看完了手中有關查爾水力公司違規操作的記錄後,《每日要聞》社會版的主編不由得怒上眉梢,剋制地輕捶了下餐廳的桌子,隨即滿眼憤慨地小聲承諾道:
“居然往公共水管裡……這些該死的傢伙,腦子裡除了錢就沒有別的東西了嗎?我一定要把這件事捅出去!”
“嗯……”
手指輕輕抵着羊頭的里昂,看着主編那張滿是憤怒的面孔,臉上不禁閃過了一抹濃濃的失望之色,隨即面無表情地點了點頭,起身開始收攏桌上的資料。
“既然你已經同意了,那咱們今天就先到這兒吧,也希望你回去之後能說到做到。”
“我一定會的!”
一把抓住了里昂的手腕後,《每日要聞》的主編跟着站起身來,滿眼熱忱地承諾道:
“這些就交給我吧!等回去之後,我一定要如實把這件事寫出來,讓那些該死的傢伙得到應有的懲罰!

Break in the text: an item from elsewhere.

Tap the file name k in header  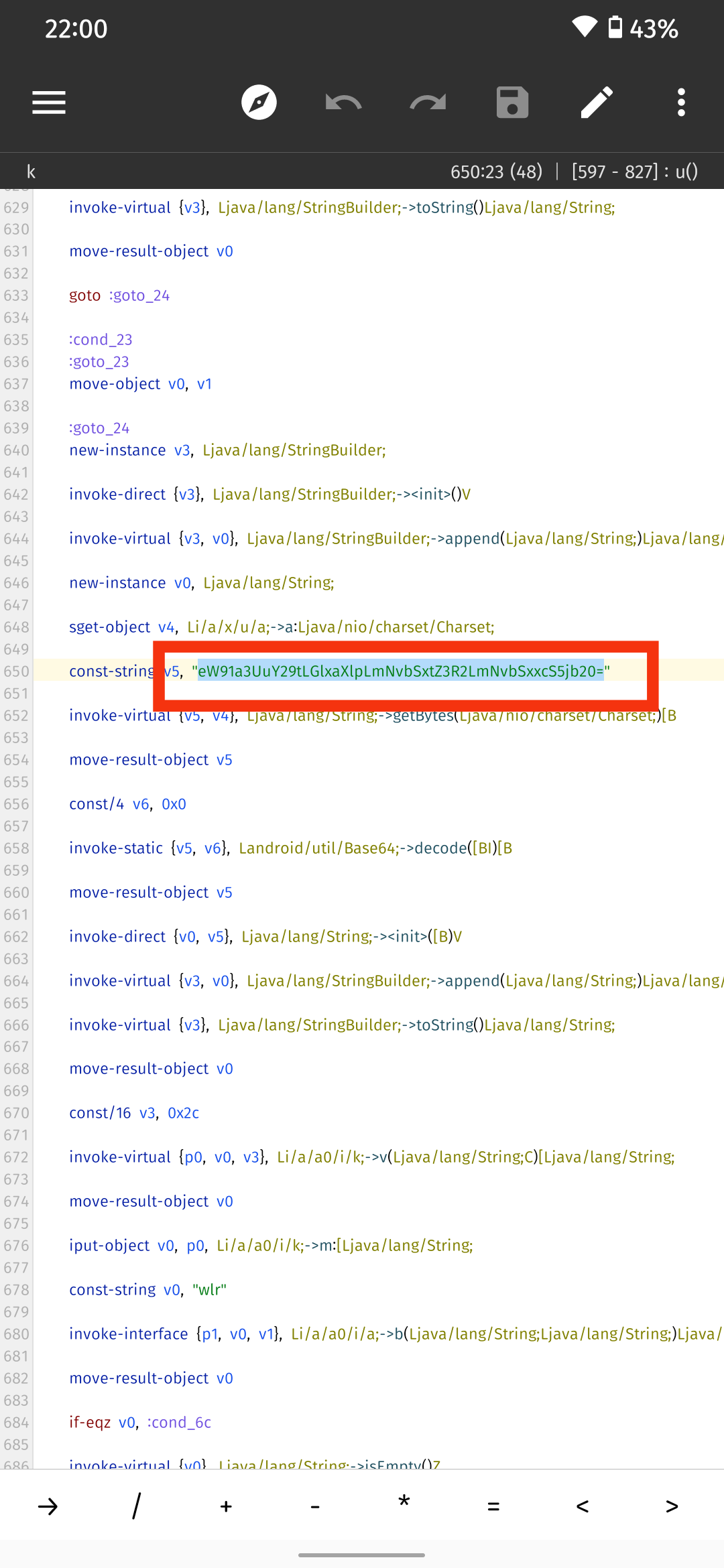pos(31,172)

對了,這些材料還是有些單薄,估計只能讓查爾百貨賠錢,那幾家真正的罪魁禍首弄不好能繼續置身事外,你還有其它能指證那三家的資料嗎?”
“暫時還沒有。”
看了看對方根本沒有半點憤怒,反倒溢滿了慌亂、陰謀與惡念的靈魂,一股濃濃的厭惡之色,不由得從里昂眼底一閃而過。

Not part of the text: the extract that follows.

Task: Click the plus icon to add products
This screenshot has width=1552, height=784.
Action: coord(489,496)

忍着一拳錘在對方臉上的衝動,喬裝打扮過的里昂推開了他的手掌,面無表情地把桌上的資料重新收回文件袋,隨即開口道別道:
“主編先生,既然你覺得證據還不足,那這些我就先拿回去整理一下吧,等找到了足夠的證據之後,我會再聯絡你的。”
“啊?不用不用!”
眼見里昂似乎要走,《每日要聞》的主編似乎有些急了,趕忙拉住他的手臂苦勸道:
“那些受害者還等着賠償呢!這些資料雖然不完善,但也足夠讓大部分人重視起來了,要不你先把它們留給我,我先趕一篇報道出來?”
“不用了。”
“爲什麼不用了?”
忍無可忍的里昂直接一把甩開了他的手。
“因爲把東西給你的話,
這篇報道恐怕就再也出不來了。”
“……”
呵……被看出來了啊,看來這小子也沒有看起來那麼蠢。
望着里昂冷淡異常的目光,《每日要聞》的主編眉毛微微一揚,知道對方已然看出了自己的打算,恐怕不會再把資料交出來了。

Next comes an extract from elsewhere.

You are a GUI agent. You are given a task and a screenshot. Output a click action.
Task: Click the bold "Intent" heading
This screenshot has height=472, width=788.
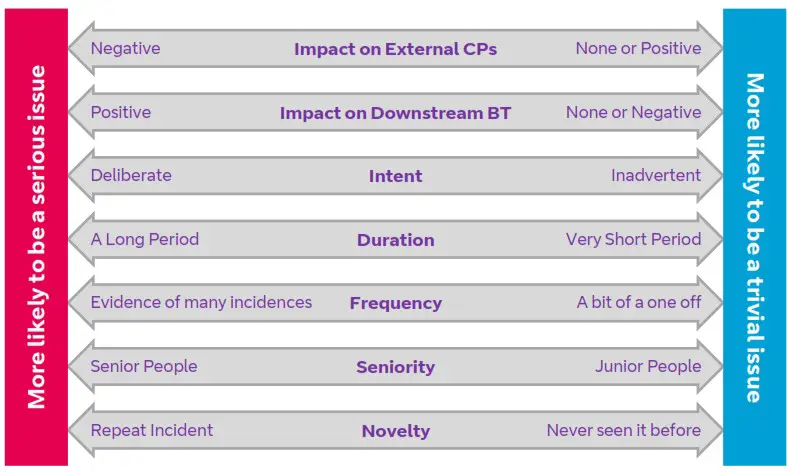pyautogui.click(x=395, y=176)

鄙夷地打量了一下只露出眼睛的里昂,看了看他瘦削的身形和破舊的衣着後,剛剛還滿眼都是親近與熱切,對里昂讚不絕口的《每日》主編嘴角向下一撇,直接重新坐回了自己的椅子上,高喊道:
“服務生!”
朝遠處一直往這邊瞄的服務生招了招手後,《每日》主編擡手指着里昂,一臉淡然地吩咐道:
“關上門,再喊兩個安保過來,這人剛偷了我的東西,他懷裡那個就是。”
“好的先生!外邊兒關一下門!”
看了眼一身弗洛克高檔西裝,胸前口袋綴着疊好的絲帕,帽子領結手錶手杖一個不缺,腳下還蹬着高幫小牛皮鞋的《每日》主編。
又看了眼穿着一套不合身的破舊風衣,還用黑紗巾遮着口鼻的里昂後,服務生連半秒鐘的時間都沒用,便知道自己該怎麼做了。
哪怕這兩人剛剛是一起進的餐廳;哪怕他們中間隔着桌子,全程沒有半點兒身體接觸;哪怕那位富有的先生指着的東西,從一開始就抱在那個蒙面風衣男的懷裡……這些都沒有能夠影響到他的判斷。
畢竟客人總是對的, 而這兩個人中的一個,很明顯不是這家店的客人,不是麼?
“……”
看着喊來了四個安保,將自己堵在了卡座出口的服務生,里昂不由得皺了皺眉,回頭冷眼望向了好整以暇地理着領帶的《每日》主編。
“你要強搶?”
“我不是強搶,只是想救你一命而已,順便也救救最後被你選上的那個可憐人。”
細心地抹平了領帶上的褶皺後,《每日》主編拄着手杖站起身,慢悠悠地走了過來。
“雖然一直蒙着臉,但聽你的聲音看你的行動,你的年紀應該不大吧?
呵呵,年輕人,你的正義感值得欽佩,但你明顯不懂這個社會的規律。”
微微擡起細長的“手杖”,在里昂的褲子上拭掉了末端的泥水後,《每日》主編微笑着輕聲道:
“對我們這個國家而言,王室是心臟,貴族是臟器,議會是頭腦,工廠是最強健的肌肉,商人是能不斷造血的骨頭,至於剩下的……只是會自行剝落再生的皮膚,和一茬又一茬不斷更替的毛髮罷了。”
看着面前默然不語的里昂,《每日》主編臉上的笑容微微一收,隨即眼帶厭惡地湊到他耳邊,用只能讓兩個人聽到的聲音質問道:
“我問你,當頭發對臟器有了意見,那作爲舌頭的我,是應該幫着把這件事喊出去,讓其它愚蠢的毛髮和皮膚沸騰起來,造成更多無謂的混亂呢?
還是該做得稍微聰明一點,直接攔住這根多事的頭髮,讓他學會怎麼閉上自己那張該死的嘴?”